» **Problem to work on**: If a line in the data has the string "agent", please show it.

» **Material for this exercise**:
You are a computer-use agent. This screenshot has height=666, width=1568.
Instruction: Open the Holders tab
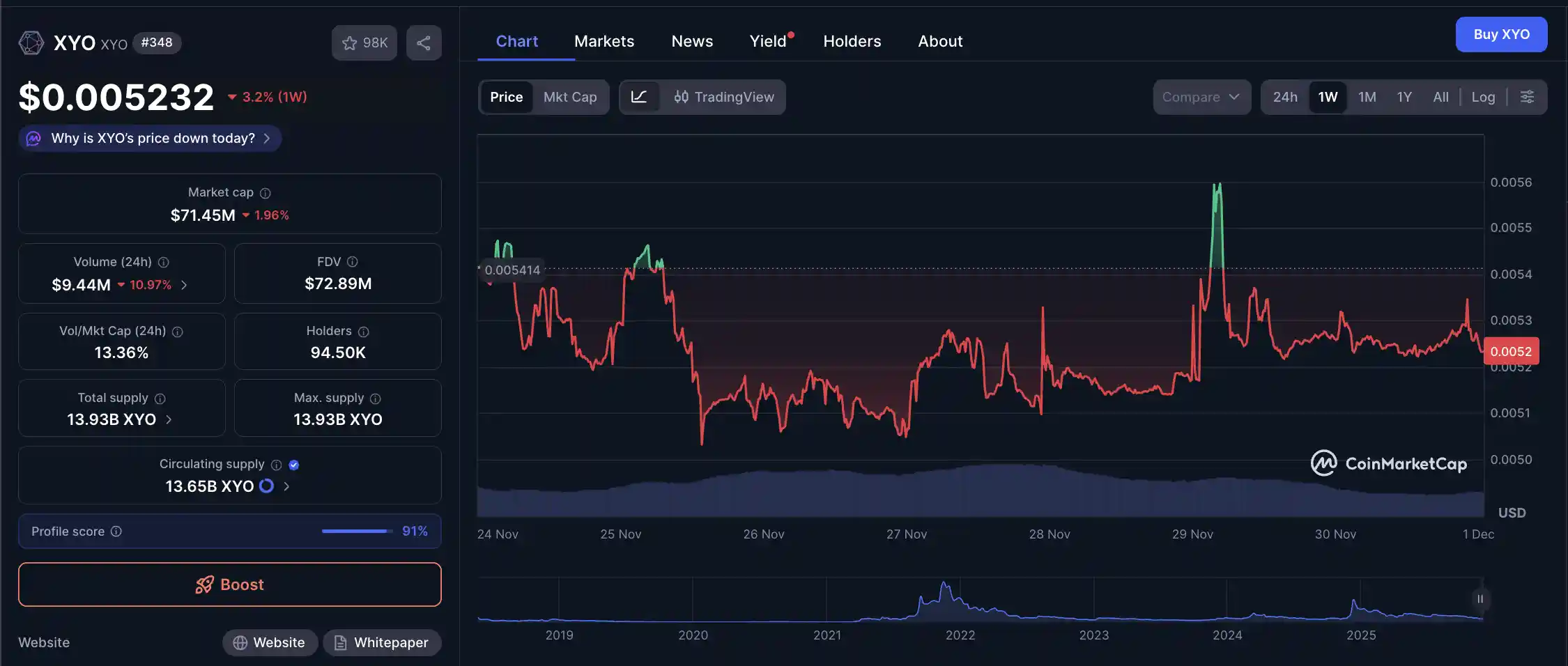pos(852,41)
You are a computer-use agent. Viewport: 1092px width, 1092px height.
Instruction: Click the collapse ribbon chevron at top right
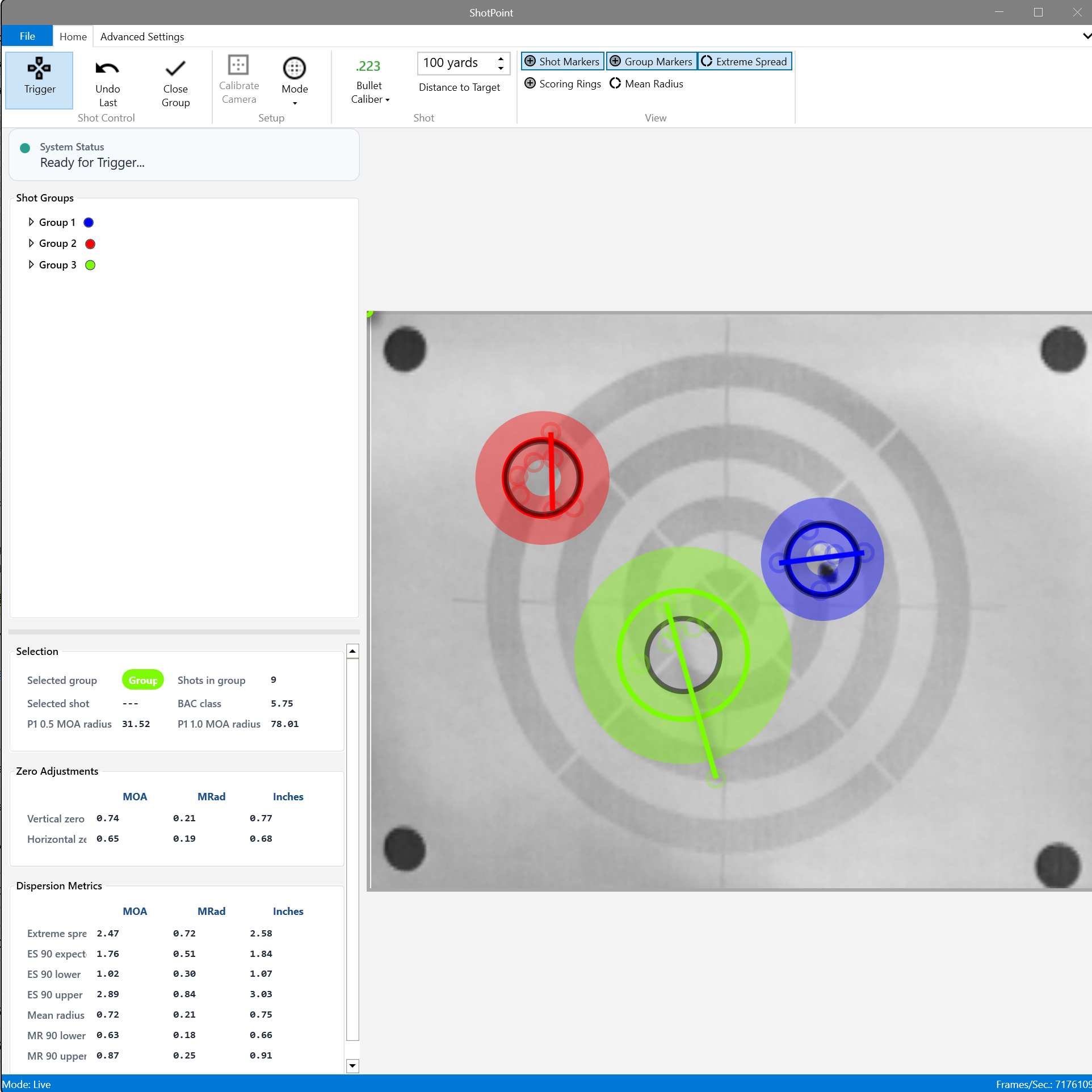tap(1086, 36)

==

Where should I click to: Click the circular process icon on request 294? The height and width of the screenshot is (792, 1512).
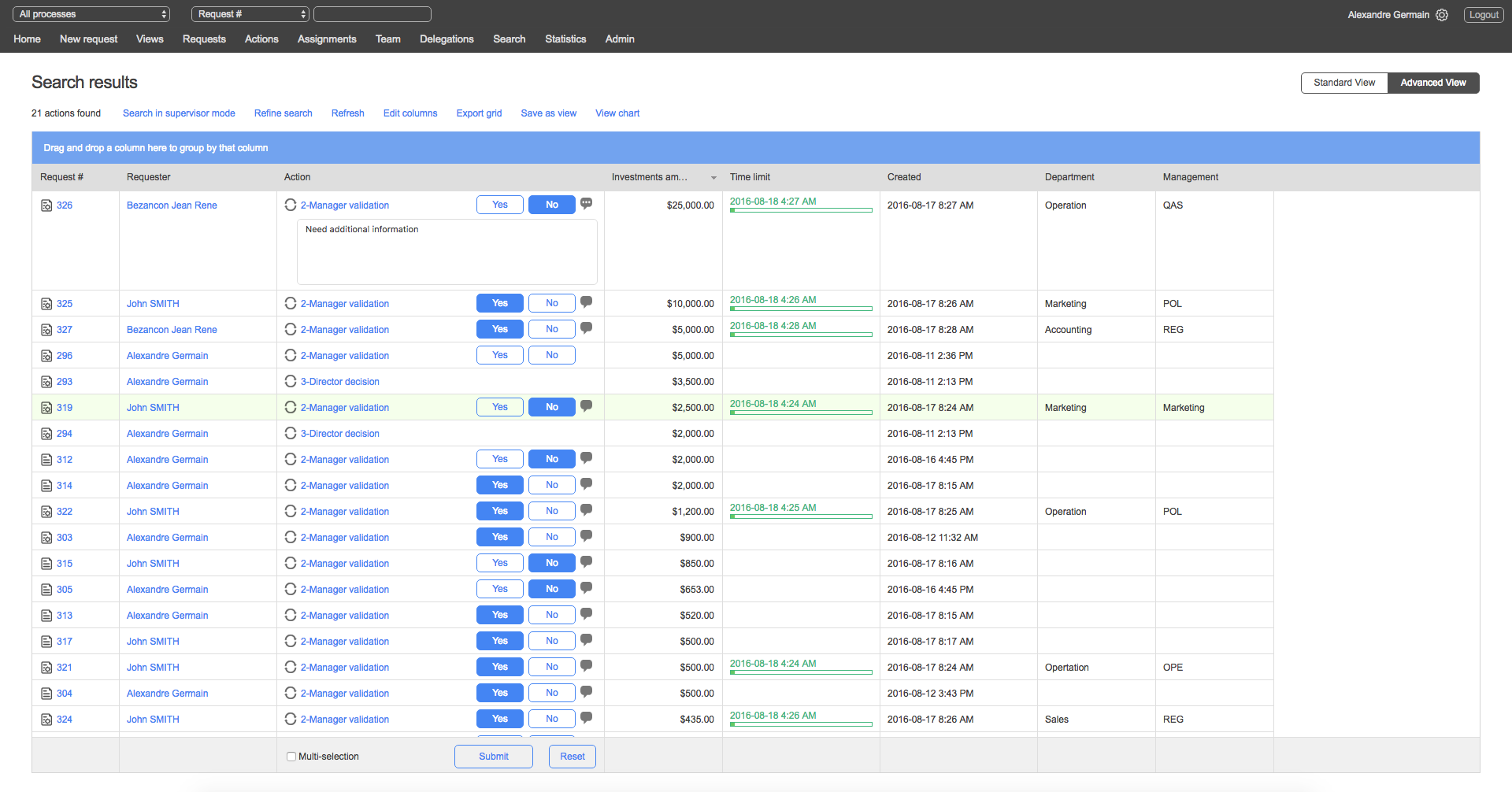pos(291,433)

» **Written reply**:
You are a computer-use agent. This screenshot has height=666, width=1568.
You are a computer-use agent. Viewport: 1092px width, 1092px height.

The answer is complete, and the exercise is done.